Sally: It is absolutely autobiographical that I was marching from the age of 11 against nuclear weapons. I was a very young activist in that sense, leafleting on the street in my school uniform. I really did dream every night that the bomb was falling. When I went into my memory, thinking about how I can write about [politics] in a way that isn’t polemical, I remembered how [complex] it was. For example: I was marching against nuclear weapons militantly, yes. But I was also looking at these slightly older teenagers who were marching along, who had their arms around each other, or were wearing cool clothes, and I was feeling bad about the fact that I was in my scrappy school uniform.
Within the same person, the same mind, and the same body, you can have two very contradictory things going on: absolutely right-thinking activism, political commitment, clear-headed thinking about wanting to save the world on the one hand; and total juvenile insecurity about looks, clothes, romance, and all that [on the other]. They can be jostling up against each other.
“There’s also the part of me that has a legacy as a performer, which rarely gets taken out of the closet. [Laughs] I found that I was much more at ease with being heard than being seen.”

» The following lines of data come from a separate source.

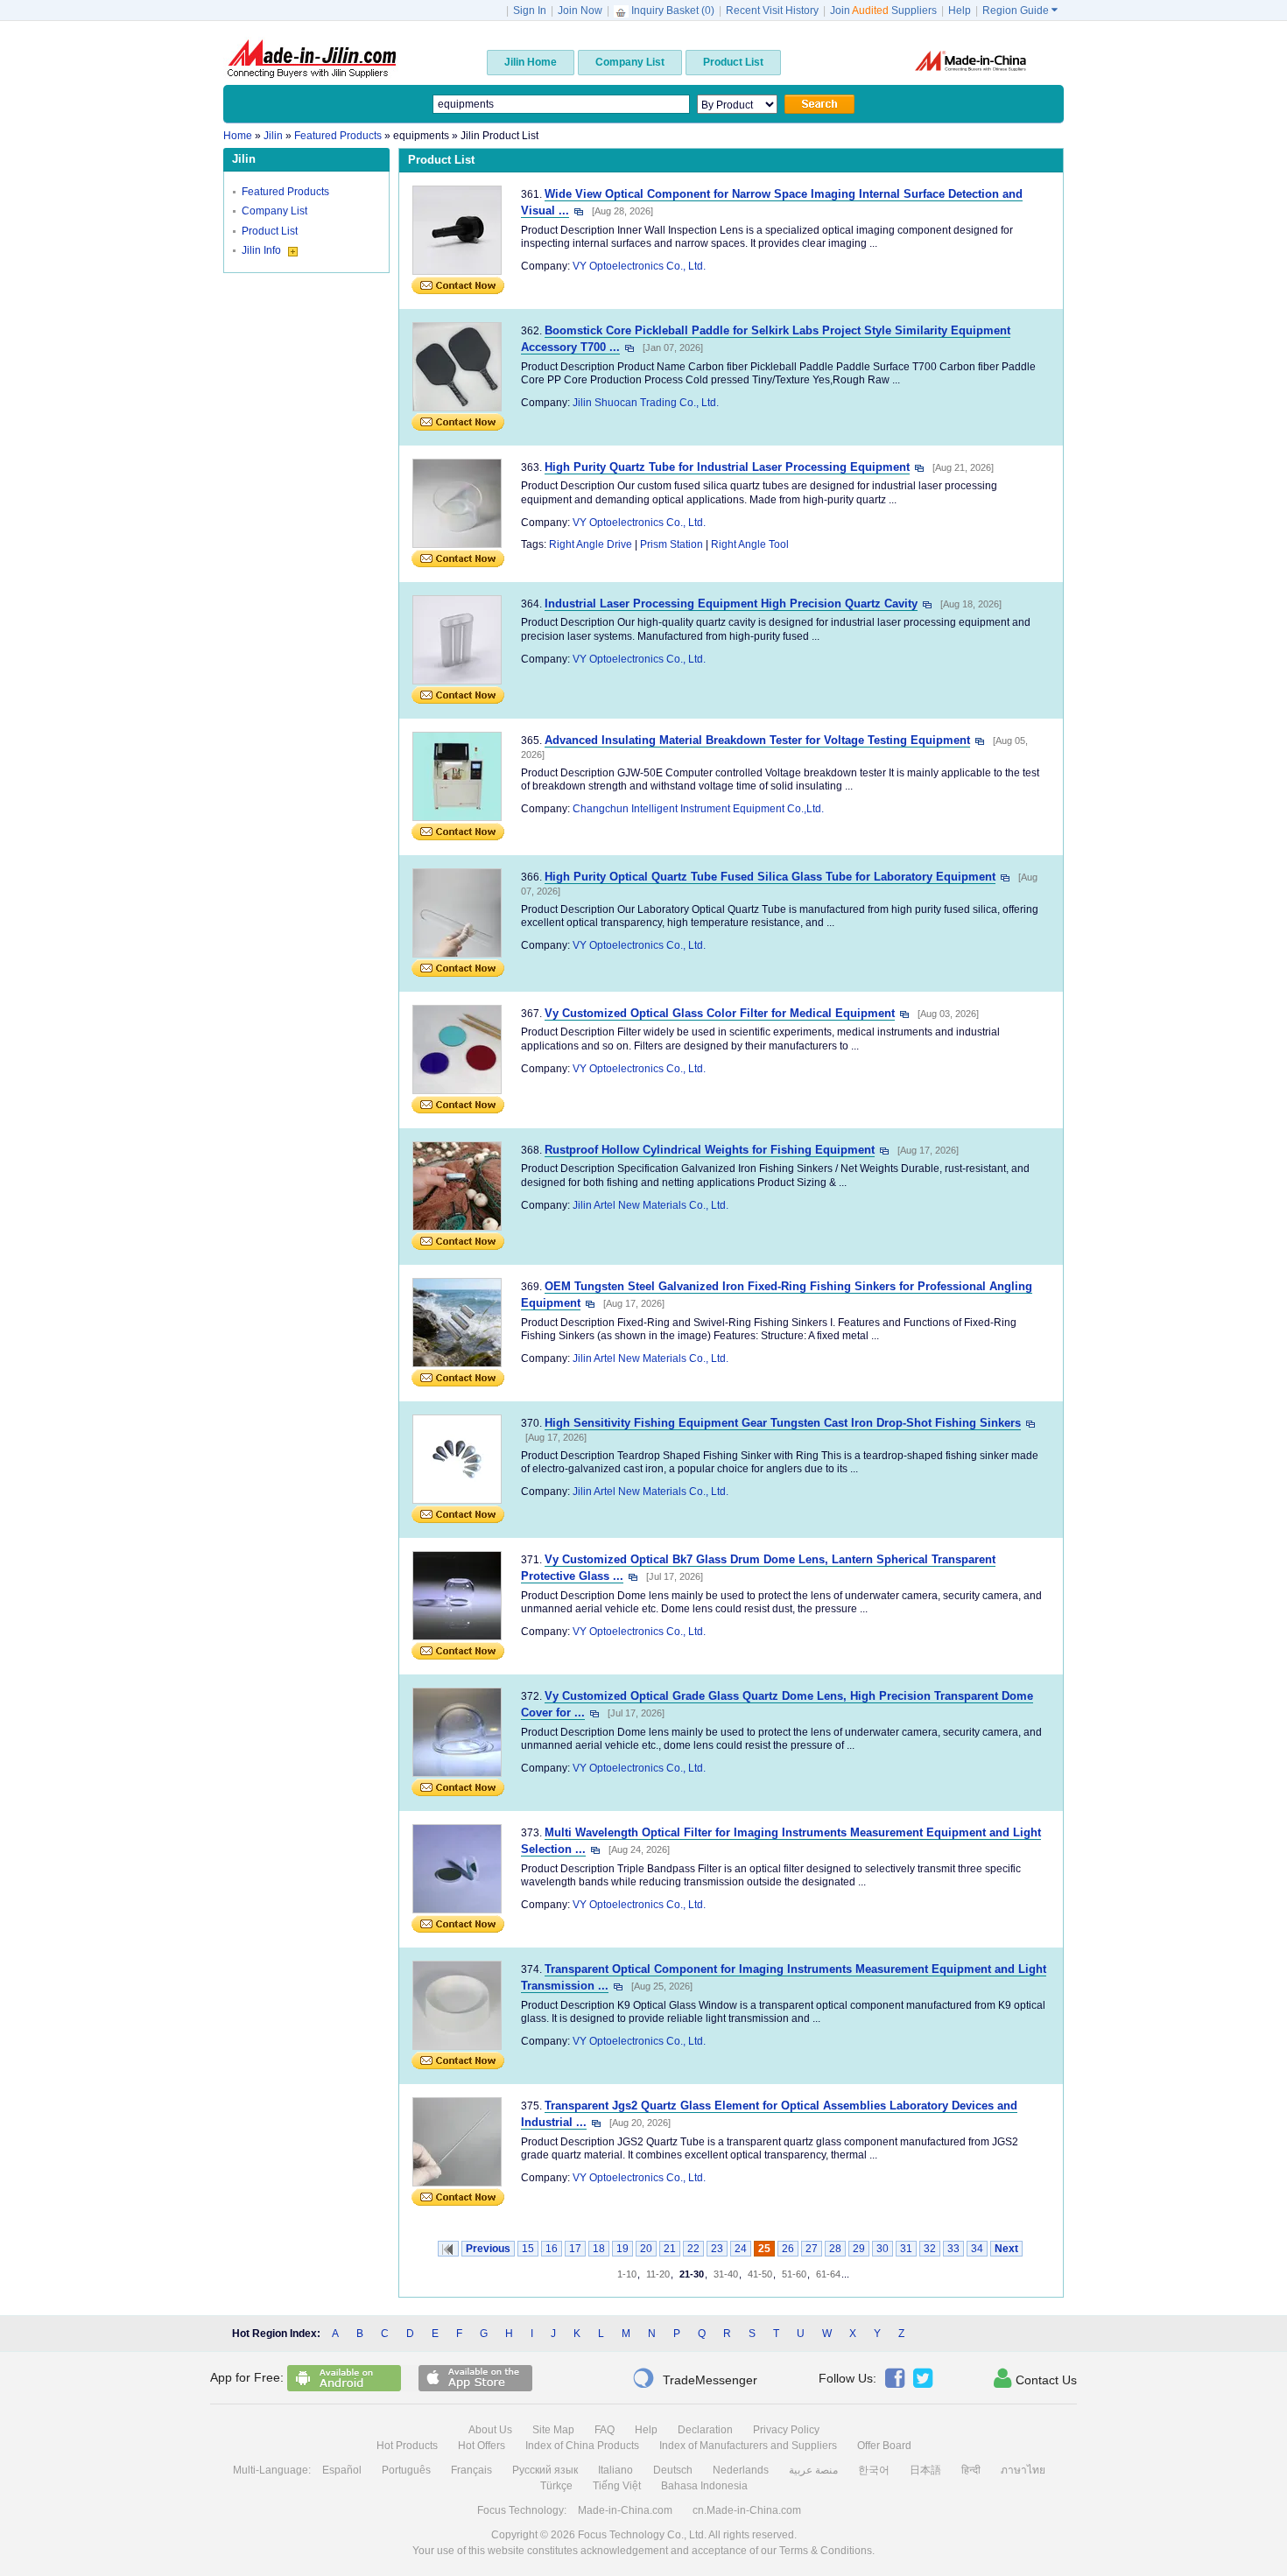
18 (599, 2249)
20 (646, 2249)
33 (953, 2249)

Olivia: You had a few collaborators with you on this album, but as you said, there’s something bare about this record. Was that a conscious effort to return to the artistry of your youth?

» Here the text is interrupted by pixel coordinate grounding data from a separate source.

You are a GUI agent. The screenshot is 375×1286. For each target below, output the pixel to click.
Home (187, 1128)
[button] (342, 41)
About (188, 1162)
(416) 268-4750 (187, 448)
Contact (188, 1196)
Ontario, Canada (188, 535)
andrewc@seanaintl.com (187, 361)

Sally: [Gesturing to her room] You’re looking at the resources. I wrote most of the songs in this hut—which is a very small hut—with this keyboard, with the computer that I’m talking to you on. The writing absolutely felt like barefoot filmmaking. This was barefoot album-making.

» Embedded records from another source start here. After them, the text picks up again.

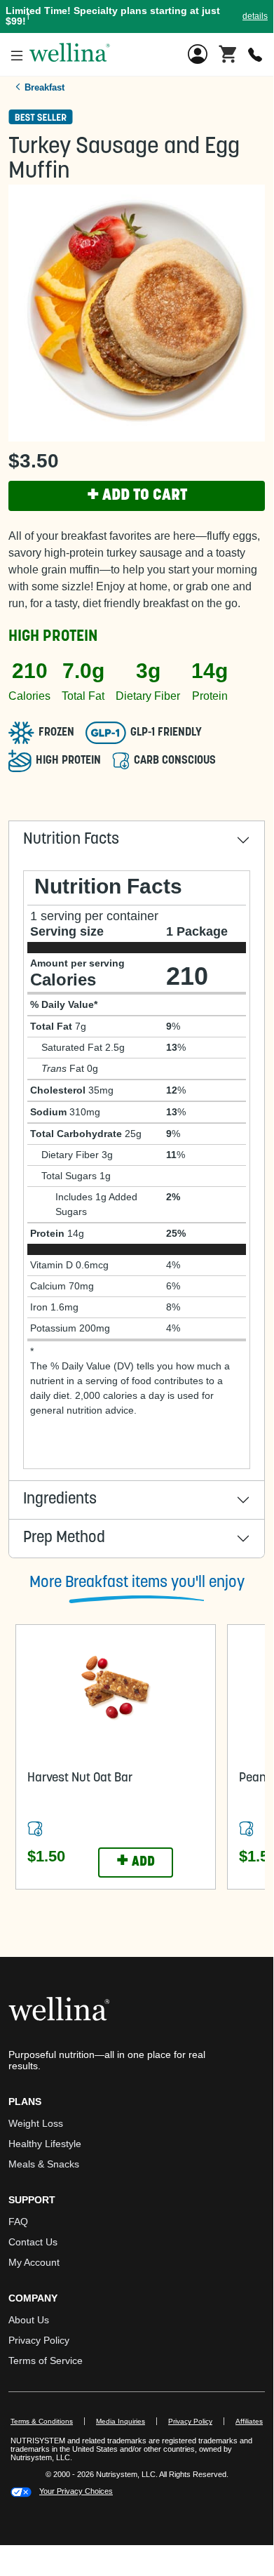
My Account (34, 2262)
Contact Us (32, 2242)
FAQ (18, 2221)
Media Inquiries (126, 2421)
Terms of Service (45, 2360)
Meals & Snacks (43, 2164)
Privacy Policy (38, 2340)
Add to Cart (137, 496)
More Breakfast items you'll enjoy (137, 1583)
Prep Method (64, 1538)
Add (135, 1862)
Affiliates (254, 2421)
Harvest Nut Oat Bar (79, 1778)
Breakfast (44, 87)
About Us (28, 2319)
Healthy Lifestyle (44, 2143)
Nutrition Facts (71, 840)
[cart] (228, 53)
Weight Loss (35, 2123)
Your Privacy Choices (76, 2491)
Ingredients (60, 1500)
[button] (136, 16)
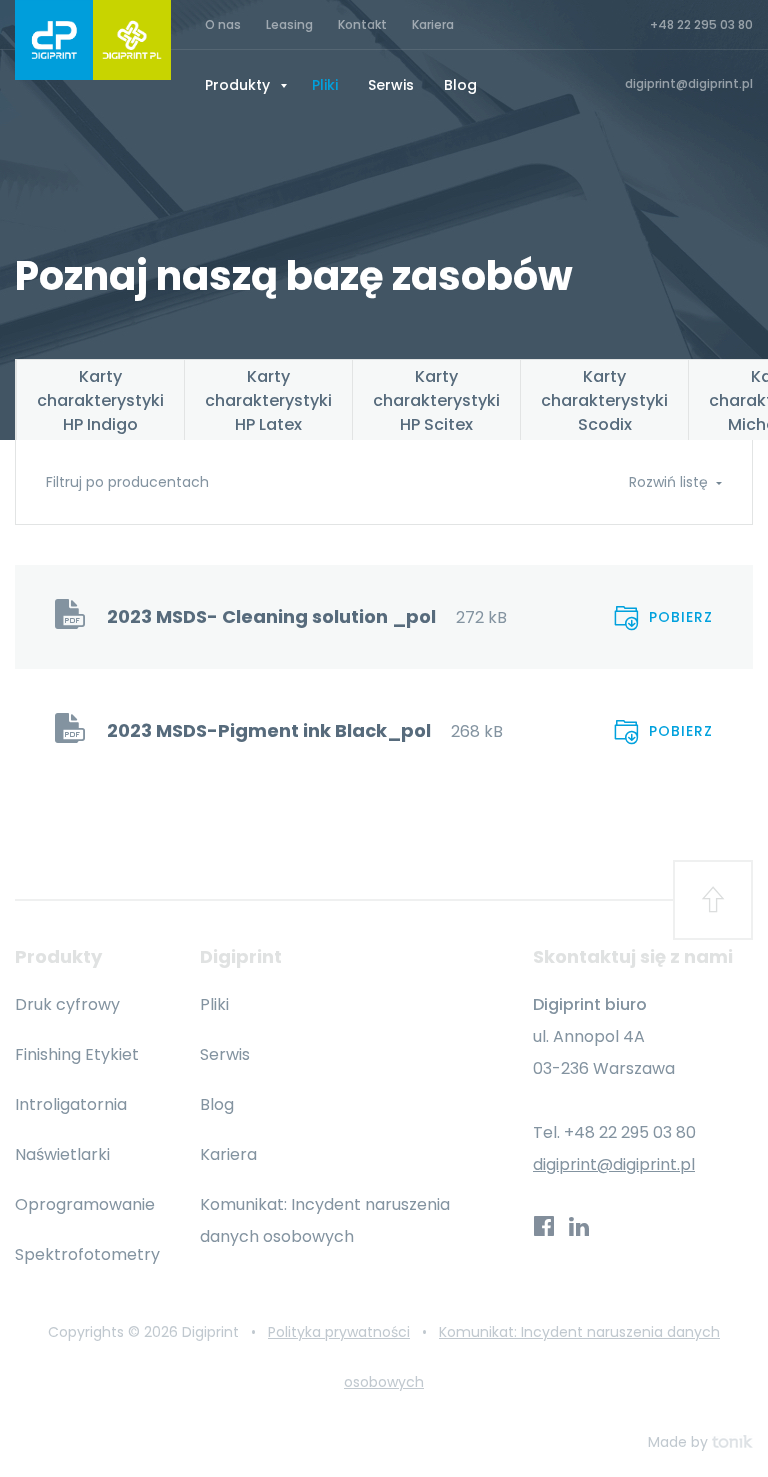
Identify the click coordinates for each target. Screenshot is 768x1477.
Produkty (239, 85)
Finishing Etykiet (77, 1054)
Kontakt (362, 24)
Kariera (433, 24)
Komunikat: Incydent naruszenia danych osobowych (325, 1220)
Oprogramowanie (85, 1204)
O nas (223, 24)
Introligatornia (71, 1104)
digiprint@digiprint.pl (614, 1164)
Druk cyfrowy (67, 1004)
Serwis (391, 85)
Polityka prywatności (339, 1332)
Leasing (289, 24)
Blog (460, 85)
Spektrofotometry (87, 1254)
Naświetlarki (62, 1154)
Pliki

Olivia: I read that you’re working on revisiting Orlando, with a Black choir and an emphasis on music. I want to talk a bit about what it is about music that dialogue or writing or images can’t communicate, and what draws you to revisiting Orlando with music at the center.
Sally: Well, those are two different questions. What can music do that dialogue and cinematic representation can’t do? It can do transcendence. It doesn’t have to justify itself. It is the most direct way, that I know, to enter into a zone where you begin to feel that you’re touching the ineffable, the invisible part of all of our existence.
Concerning Orlando: I may have made announcements about it a little bit prematurely. I have written a lot of it, [but] I’ve been somewhat conflicted about revisiting it, thinking, Come on, I did the film. Why revisit [it]? [But I would revisit it] because of the notion of the passing of time. Identity is a subject you can afford to revisit quite a lot of times. I was motivated to revisit it because of what’s left out in Virginia Woolf’s book, and in my film, because I was quite faithful—not to the letter of the book, but to the principles that she was working with. It leaves an entire history of British colonialism. [Laughs] Filming the book can’t do everything, but I felt there must be a way of telling those 400 years and narrating it in a way that looks at it with very different eyes, and very different ears.
Olivia: How are you thinking about Pink Bikini going into the world?
Sally: What is interesting is [that] a few days ago, I actually lost my voice. My voice isn’t usually this croaky. I was thinking about the virus and coughing away. Then it occurred to me that the timing was quite interesting.
Olivia : Don’t you end the album with a track—I think it’s ‘Ghosts’—about finding your voice?
Sally: Exactly. ‘The sound you can hear breaking is my finding my voice.’
Olivia: So you’re finding your voice and losing it, all at once.
Sally: Maybe I had to lose it to find it.